[Collected data]
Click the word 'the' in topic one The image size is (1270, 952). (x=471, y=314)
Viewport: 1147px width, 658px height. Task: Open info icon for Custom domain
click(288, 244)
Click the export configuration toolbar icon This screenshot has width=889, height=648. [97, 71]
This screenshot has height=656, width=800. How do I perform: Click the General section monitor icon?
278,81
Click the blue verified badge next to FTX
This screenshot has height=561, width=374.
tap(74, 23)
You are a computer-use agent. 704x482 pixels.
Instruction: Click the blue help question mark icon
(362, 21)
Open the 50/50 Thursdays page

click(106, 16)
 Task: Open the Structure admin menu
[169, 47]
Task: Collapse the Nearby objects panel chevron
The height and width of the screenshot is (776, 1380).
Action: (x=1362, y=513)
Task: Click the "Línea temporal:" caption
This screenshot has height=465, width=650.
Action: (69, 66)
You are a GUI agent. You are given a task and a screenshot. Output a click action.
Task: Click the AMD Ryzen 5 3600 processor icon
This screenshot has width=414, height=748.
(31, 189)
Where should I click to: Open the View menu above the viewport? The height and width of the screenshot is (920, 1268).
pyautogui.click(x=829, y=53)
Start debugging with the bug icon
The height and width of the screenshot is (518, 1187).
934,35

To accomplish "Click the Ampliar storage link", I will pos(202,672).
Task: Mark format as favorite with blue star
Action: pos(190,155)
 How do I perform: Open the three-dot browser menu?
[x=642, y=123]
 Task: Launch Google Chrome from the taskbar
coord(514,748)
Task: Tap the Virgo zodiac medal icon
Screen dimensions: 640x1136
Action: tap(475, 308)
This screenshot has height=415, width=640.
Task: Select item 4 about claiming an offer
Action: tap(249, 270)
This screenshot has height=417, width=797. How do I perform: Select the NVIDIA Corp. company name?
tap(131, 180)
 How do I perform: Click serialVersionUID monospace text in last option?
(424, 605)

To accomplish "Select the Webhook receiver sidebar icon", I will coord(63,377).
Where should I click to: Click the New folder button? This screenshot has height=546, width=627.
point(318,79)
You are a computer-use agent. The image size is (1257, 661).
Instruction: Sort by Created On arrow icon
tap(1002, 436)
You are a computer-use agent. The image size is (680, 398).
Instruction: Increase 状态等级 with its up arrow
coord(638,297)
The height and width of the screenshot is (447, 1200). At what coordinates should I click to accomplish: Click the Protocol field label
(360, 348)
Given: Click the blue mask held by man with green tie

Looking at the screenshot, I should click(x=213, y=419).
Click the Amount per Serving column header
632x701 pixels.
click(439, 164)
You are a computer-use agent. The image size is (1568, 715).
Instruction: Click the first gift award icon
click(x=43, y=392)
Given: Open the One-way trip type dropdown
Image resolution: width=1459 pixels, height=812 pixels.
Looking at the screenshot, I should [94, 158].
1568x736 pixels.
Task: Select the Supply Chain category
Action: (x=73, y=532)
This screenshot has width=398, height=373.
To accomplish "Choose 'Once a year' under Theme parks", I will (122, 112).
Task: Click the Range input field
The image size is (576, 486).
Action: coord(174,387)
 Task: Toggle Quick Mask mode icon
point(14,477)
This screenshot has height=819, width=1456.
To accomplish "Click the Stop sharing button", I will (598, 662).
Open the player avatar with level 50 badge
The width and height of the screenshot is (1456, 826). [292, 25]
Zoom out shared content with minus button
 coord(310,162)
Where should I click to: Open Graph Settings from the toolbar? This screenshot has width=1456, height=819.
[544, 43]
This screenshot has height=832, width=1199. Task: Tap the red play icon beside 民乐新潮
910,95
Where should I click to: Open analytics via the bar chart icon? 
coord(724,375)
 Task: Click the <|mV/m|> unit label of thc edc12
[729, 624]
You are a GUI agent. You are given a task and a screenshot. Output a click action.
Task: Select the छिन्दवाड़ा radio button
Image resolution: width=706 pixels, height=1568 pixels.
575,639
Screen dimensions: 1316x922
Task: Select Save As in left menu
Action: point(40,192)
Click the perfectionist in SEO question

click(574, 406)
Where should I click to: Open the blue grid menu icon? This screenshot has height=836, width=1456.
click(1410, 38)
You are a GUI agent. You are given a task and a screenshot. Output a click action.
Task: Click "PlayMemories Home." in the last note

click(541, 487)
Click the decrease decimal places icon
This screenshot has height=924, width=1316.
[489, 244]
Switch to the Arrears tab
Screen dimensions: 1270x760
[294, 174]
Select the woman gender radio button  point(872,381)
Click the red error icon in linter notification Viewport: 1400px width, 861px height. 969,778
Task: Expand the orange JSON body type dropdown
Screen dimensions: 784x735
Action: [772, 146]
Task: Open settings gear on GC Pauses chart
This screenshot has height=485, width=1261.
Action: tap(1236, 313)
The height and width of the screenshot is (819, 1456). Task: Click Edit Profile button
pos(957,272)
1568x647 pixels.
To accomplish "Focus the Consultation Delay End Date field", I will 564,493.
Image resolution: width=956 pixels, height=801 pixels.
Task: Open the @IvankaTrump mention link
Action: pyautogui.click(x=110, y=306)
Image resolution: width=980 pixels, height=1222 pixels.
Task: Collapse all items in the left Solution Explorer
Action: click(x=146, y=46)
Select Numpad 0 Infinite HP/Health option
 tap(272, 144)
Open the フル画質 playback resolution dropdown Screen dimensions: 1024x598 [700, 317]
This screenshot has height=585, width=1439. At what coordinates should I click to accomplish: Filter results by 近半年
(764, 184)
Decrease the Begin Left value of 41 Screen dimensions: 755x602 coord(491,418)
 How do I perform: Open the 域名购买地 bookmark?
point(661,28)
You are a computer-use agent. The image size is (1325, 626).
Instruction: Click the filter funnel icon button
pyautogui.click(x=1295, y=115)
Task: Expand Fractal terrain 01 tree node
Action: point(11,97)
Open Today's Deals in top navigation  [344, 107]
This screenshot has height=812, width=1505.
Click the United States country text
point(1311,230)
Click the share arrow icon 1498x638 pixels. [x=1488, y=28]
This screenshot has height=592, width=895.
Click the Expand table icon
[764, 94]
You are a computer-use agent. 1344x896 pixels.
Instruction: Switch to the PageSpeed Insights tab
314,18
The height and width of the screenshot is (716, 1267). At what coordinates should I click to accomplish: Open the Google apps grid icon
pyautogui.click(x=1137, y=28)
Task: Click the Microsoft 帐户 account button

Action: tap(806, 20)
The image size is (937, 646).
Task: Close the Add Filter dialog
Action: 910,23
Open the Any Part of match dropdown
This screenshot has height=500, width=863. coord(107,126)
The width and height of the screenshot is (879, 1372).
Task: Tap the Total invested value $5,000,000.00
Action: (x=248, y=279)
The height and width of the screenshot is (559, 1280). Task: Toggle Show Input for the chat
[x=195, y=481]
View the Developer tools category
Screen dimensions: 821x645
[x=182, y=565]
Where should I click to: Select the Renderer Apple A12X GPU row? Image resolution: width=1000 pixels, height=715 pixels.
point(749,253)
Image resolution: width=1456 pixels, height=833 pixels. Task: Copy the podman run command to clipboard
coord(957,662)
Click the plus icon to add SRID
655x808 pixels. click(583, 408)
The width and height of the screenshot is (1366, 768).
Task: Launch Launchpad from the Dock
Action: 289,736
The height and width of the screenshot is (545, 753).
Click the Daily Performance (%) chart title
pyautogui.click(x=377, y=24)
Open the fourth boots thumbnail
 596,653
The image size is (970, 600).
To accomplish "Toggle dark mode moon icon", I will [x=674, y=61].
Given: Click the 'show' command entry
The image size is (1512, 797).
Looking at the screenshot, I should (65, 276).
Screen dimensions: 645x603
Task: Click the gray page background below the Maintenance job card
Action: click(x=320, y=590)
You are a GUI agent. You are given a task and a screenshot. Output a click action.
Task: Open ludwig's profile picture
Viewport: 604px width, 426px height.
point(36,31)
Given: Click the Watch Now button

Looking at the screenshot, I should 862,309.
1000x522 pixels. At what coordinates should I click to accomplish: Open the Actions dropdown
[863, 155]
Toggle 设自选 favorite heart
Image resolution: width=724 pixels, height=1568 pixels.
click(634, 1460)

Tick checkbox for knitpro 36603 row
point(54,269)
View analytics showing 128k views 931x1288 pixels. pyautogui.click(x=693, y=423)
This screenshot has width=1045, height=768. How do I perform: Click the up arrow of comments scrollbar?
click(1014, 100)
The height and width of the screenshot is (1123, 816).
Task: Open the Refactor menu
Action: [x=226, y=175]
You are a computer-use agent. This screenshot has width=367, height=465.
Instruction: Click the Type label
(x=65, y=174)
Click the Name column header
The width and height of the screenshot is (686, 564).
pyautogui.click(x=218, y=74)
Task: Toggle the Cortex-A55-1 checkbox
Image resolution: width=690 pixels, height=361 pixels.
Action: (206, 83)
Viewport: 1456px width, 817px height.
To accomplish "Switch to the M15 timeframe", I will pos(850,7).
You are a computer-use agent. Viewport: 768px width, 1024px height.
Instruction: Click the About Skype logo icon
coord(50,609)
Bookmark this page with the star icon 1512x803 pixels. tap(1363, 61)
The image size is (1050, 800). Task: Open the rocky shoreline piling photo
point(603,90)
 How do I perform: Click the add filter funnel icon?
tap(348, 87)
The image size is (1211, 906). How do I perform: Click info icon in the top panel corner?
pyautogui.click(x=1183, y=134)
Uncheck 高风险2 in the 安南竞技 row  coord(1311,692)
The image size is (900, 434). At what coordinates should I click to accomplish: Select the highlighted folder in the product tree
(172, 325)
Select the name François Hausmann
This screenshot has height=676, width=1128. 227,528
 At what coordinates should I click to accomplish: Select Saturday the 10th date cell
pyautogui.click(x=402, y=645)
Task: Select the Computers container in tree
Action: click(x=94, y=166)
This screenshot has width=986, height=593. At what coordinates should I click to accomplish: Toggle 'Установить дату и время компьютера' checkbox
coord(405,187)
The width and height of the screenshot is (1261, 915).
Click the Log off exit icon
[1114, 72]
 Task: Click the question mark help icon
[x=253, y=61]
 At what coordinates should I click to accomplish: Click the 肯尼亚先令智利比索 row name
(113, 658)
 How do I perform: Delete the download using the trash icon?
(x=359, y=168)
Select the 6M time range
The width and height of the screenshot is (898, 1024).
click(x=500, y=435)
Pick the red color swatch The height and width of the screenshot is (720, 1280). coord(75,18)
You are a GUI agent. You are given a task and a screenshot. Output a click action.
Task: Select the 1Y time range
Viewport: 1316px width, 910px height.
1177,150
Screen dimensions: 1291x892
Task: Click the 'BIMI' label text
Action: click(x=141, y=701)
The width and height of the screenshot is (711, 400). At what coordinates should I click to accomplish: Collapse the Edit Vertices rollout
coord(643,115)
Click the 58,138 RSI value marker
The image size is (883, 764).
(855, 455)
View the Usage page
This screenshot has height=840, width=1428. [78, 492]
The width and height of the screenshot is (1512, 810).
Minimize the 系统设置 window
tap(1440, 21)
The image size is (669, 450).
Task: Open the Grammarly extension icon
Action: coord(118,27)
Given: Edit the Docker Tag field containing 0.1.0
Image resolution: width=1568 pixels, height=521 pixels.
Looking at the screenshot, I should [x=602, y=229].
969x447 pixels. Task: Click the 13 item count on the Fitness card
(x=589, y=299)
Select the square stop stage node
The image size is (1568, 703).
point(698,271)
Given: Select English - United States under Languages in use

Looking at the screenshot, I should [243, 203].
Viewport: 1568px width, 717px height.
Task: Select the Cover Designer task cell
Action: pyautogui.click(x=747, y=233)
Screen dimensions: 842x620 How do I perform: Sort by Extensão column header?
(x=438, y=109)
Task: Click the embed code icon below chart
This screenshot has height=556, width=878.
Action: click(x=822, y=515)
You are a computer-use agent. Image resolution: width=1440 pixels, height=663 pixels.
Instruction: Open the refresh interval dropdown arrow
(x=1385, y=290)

Exercise directions —
Which lines above hold the string "radio"? Copy each of them.

Exercise answer —
Task: Select the छिन्दवाड़ा radio button
Select the woman gender radio button  point(872,381)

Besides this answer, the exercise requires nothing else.